▶ **Exercise**
Reproduce only the part of the records that opens with the line containing "The width and height of the screenshot is (1347, 758)." and runs through the end of the records, substituting "Rectangle" for "Ellipse" and leaving everything else unchanged.

▶ **Records**
----
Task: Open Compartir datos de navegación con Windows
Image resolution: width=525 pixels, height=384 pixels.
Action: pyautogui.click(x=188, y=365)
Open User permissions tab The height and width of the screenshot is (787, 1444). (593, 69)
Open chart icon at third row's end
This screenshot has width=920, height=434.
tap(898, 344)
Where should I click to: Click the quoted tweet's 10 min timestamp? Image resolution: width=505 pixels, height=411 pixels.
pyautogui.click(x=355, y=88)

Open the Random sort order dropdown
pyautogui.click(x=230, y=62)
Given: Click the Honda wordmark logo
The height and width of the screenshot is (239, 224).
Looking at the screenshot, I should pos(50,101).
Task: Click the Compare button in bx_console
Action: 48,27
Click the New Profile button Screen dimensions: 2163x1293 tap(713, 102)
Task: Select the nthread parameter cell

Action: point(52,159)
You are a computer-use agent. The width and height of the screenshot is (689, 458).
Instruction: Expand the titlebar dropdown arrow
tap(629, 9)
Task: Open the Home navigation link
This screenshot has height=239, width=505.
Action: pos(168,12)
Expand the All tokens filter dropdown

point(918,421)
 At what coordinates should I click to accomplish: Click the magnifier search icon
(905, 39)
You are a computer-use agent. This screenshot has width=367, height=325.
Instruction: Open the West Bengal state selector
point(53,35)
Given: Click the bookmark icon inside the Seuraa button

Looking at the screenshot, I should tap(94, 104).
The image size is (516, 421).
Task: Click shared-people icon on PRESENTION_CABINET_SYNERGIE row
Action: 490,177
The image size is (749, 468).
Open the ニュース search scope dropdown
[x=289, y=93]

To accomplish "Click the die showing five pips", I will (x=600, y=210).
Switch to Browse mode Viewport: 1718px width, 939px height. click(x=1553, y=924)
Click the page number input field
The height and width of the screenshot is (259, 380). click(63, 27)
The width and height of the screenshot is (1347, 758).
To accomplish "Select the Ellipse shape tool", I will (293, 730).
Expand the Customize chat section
----
▶ **Answer to the exercise**
The width and height of the screenshot is (1347, 758).
To accomplish "Select the Rectangle shape tool", I will (293, 730).
Expand the Customize chat section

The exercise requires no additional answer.